First, a plane acoustic wave of initial amplitude P₀ (atm) and frequency n traversing a uniform medium of thickness X and absorption coefficient a is partially absorbed during transit, with transmitted amplitude P_x = P₀ e^-aX. In the case of Ar gas atoms [3117], which are incapable of either vibration or rotation, a_Ar = (1.7 x 10^-11 sec²/m)n² at 300 K and 1 atm, whereas for pure water a_water = (2.5 x 10^-14 sec²/m)n² and typically a_organics = (3-600 x 10^-14 sec²/m)n² for organic fluids near STP [3118]. However, in acetylene gas at 300 K and 1 atm pressure, the absorption coefficient as a function of frequency between 1-10 MHz peaks out [3117] as a_acetylene ~ (3-5 x 10^-4 sec/m)n – the vibrational relaxation time in acetylene gas at 300 K and 1 atm pressure, as measured by ultrasonic irradiation of the gas, is 7.4 x 10^-8 sec, corresponding to ~13.5 MHz [3117]. For irradiation volumes having dimensions comparable to acoustic wavelength, e.g., X ~ 100 microns, absorption is far more severe in gas than in liquid. Absorption becomes less severe for shorter path lengths.

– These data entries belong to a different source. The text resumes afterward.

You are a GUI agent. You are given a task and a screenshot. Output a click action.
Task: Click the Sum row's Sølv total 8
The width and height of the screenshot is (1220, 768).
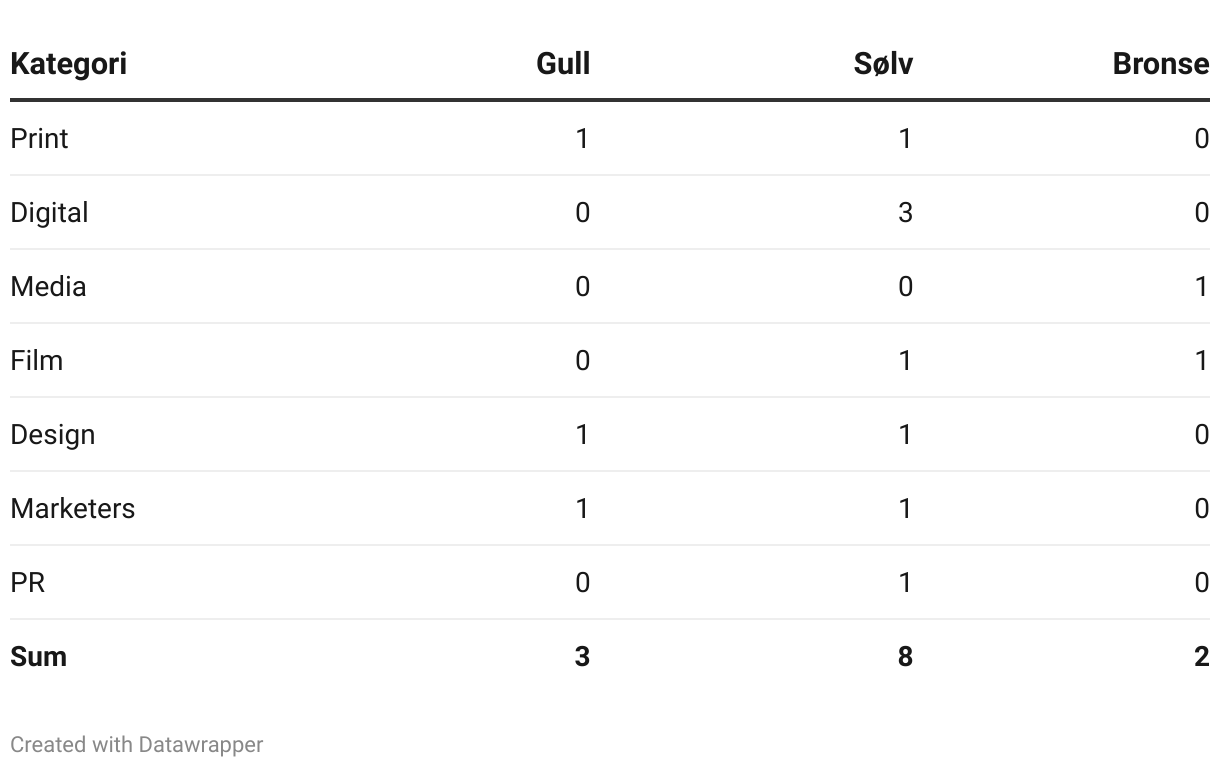pyautogui.click(x=905, y=657)
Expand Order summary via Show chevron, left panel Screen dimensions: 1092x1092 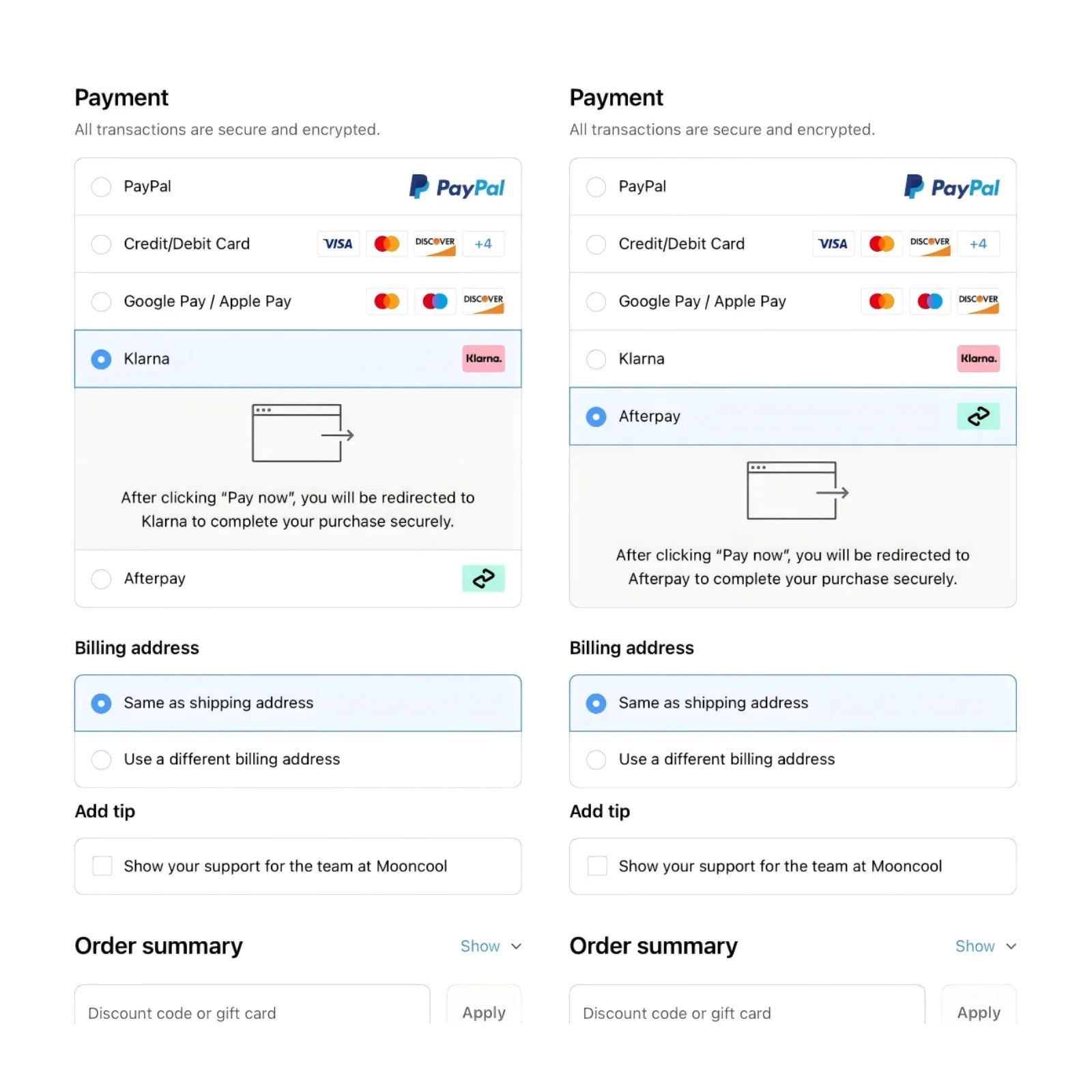click(x=491, y=946)
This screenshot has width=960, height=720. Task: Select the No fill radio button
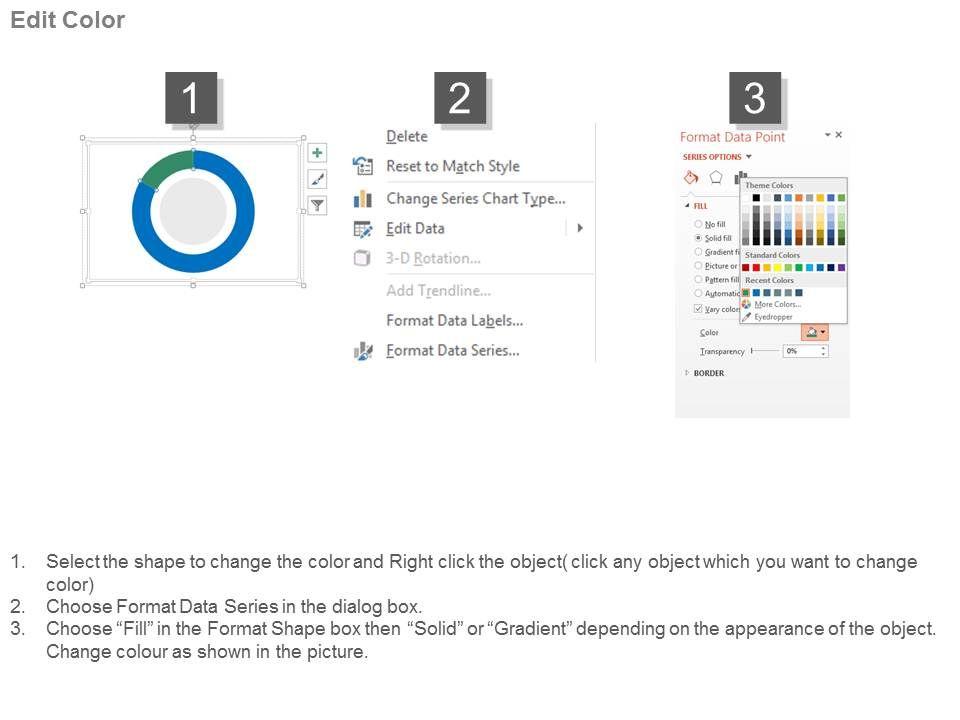[x=698, y=225]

Second, the acoustic intensity I_fluid (W/m²) that must be applied to a fluid to obtain a given planar acoustic wave pressure amplitude P_fluid is given by I_fluid = P_fluid² / (2 r_fluid v_sound), where r_fluid is fluid density and v_sound is the speed of sound in the fluid [228]. For gaseous acetylene at STP, r_fluid = 1.171 kg/m³ and v_sound = 328 m/sec as estimated from the Newton-Laplace equation for gases; for liquid n-octane at 20 ^oC and 1 atm, r_fluid = 702.5 kg/m³ and the speed of sound in liquid n-octane at 20 ^oC is v_sound ~ 1194 m/sec [3119]. To produce a pressure amplitude of P_fluid = 1 atm within the fluid-filled reaction chamber, I_fluid = 1.3 x 10⁷ W/m² must be delivered to pure acetylene gas but only I_fluid = 6.1 x 10³ W/m² to pure liquid n-octane.

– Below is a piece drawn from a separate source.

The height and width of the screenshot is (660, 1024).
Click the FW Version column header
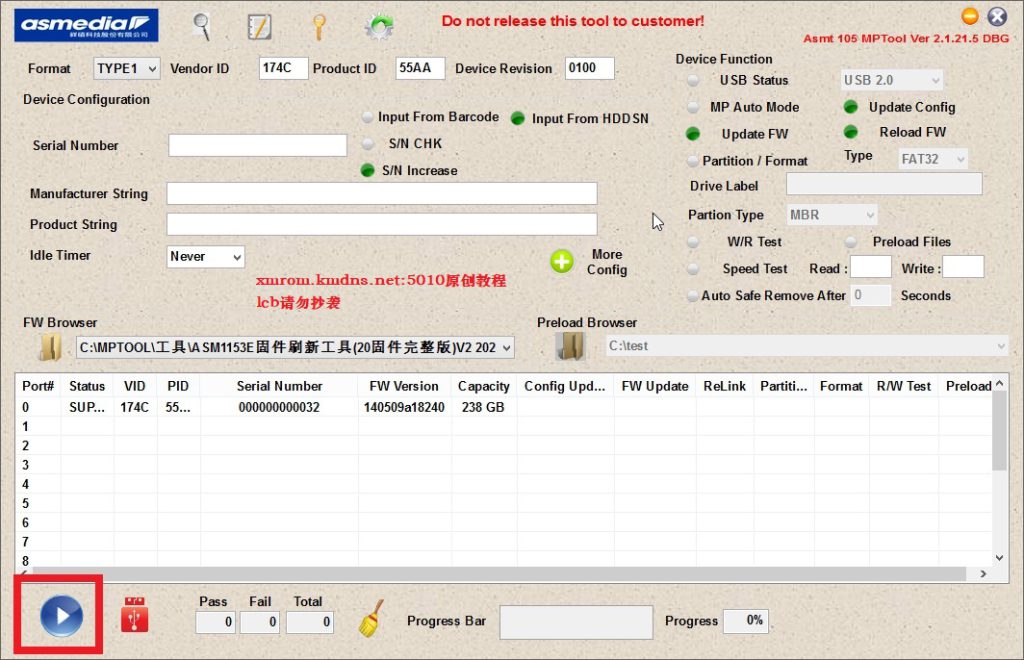pyautogui.click(x=403, y=386)
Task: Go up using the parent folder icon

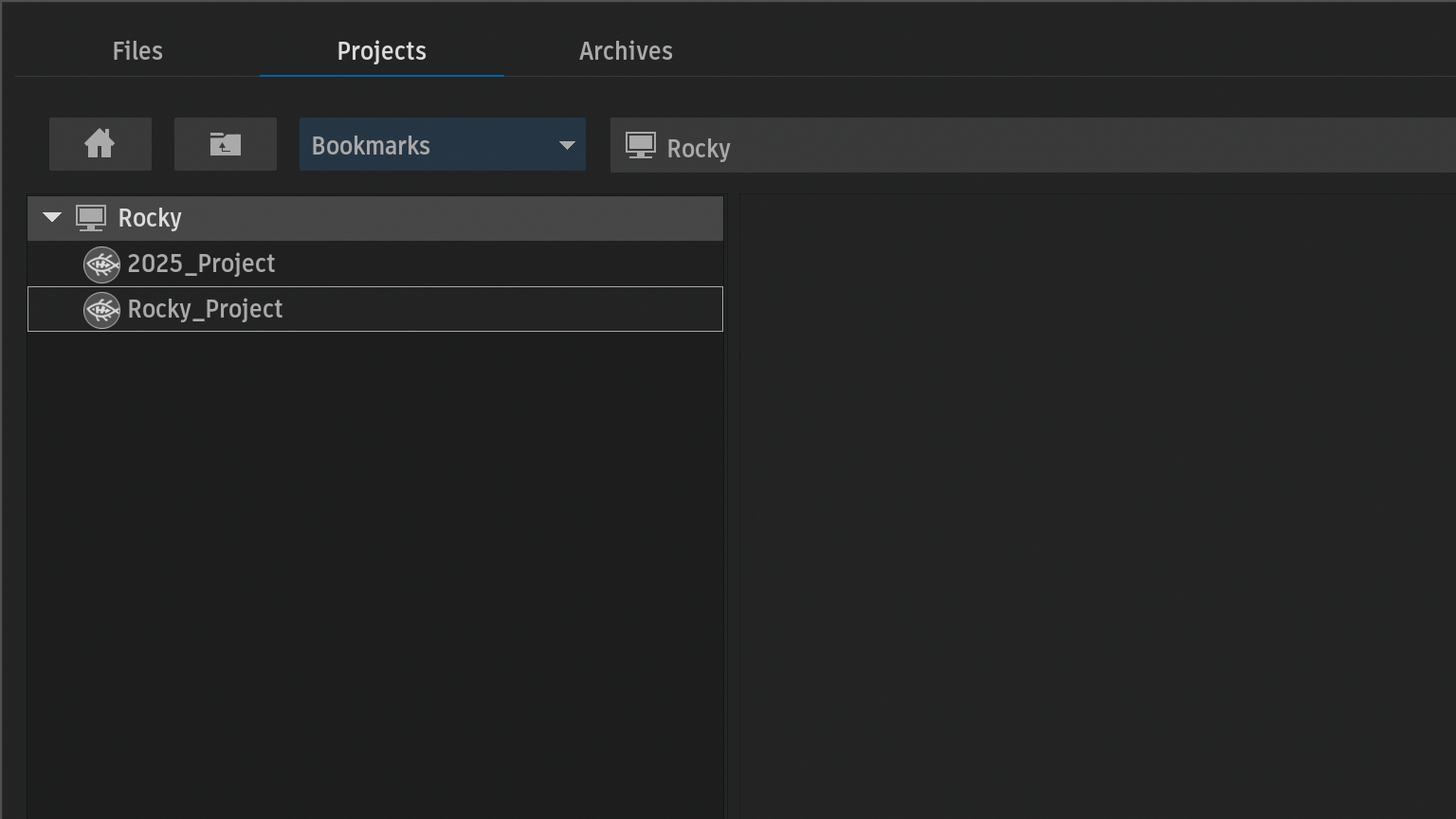Action: click(225, 144)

The thermal response to such power influx is readily, if crudely, estimated as follows. A power flux I_fluid crossing a reaction chamber of linear dimension L_chamber ~ 2 microns that is filled with fluid of thermal conductivity K_fluid and heat capacity C_V produces an equilibrium temperature differential of DT_chamber ~ I_fluid L_chamber / K_fluid in an equilibration time of t_EQ ~ L_chamber² C_V / K_fluid [228]. For pure acetylene gas at STP, K_fluid = 2.11 x 10^-2 W/m-K [3116] and C_V ~ 1490 J/m³-K [3120], so inserting a 1 atm signal amplitude produces a decomposition-inducing temperature differential of DT_chamber ~ 1200 K in an equilibration time t_EQ ~ 0.28 x 10^-6 sec. For pure n-octane liquid at 20 ^oC and 1 atm, K = 0.1292 W/m-K [3116] and C_V ~ 1.41 x 10⁶ J/m³-K [3121] (taking C_P/C_V ~ 1.1), so inserting a 1 atm signal amplitude produces an almost negligible DT_chamber ~ 0.1 K in an equilibration time t_EQ ~ 44 x 10^-6 sec.

A third important benefit of using a solvent is the significant elevation in the safe working pressure of highly sensitive carbon-rich feedstock molecules such as acetylene at room temperature – in the case of acetylene, from 2 atm as a pure gas to 17-20 atm as a gas dissolved in solvent (most commonly, acetone). This elevation applies as long as the acetylene remains in solution and does not effervesce or coalesce as micropockets of gas (e.g., during acoustic cavitation; Sections B.4.4.2 and B.4.4.3). A similar elevation of acetylene decomposition pressure threshold following solvation in liquid n-octane is anticipated but should be experimentally verified.

Last updated on 13 August 2005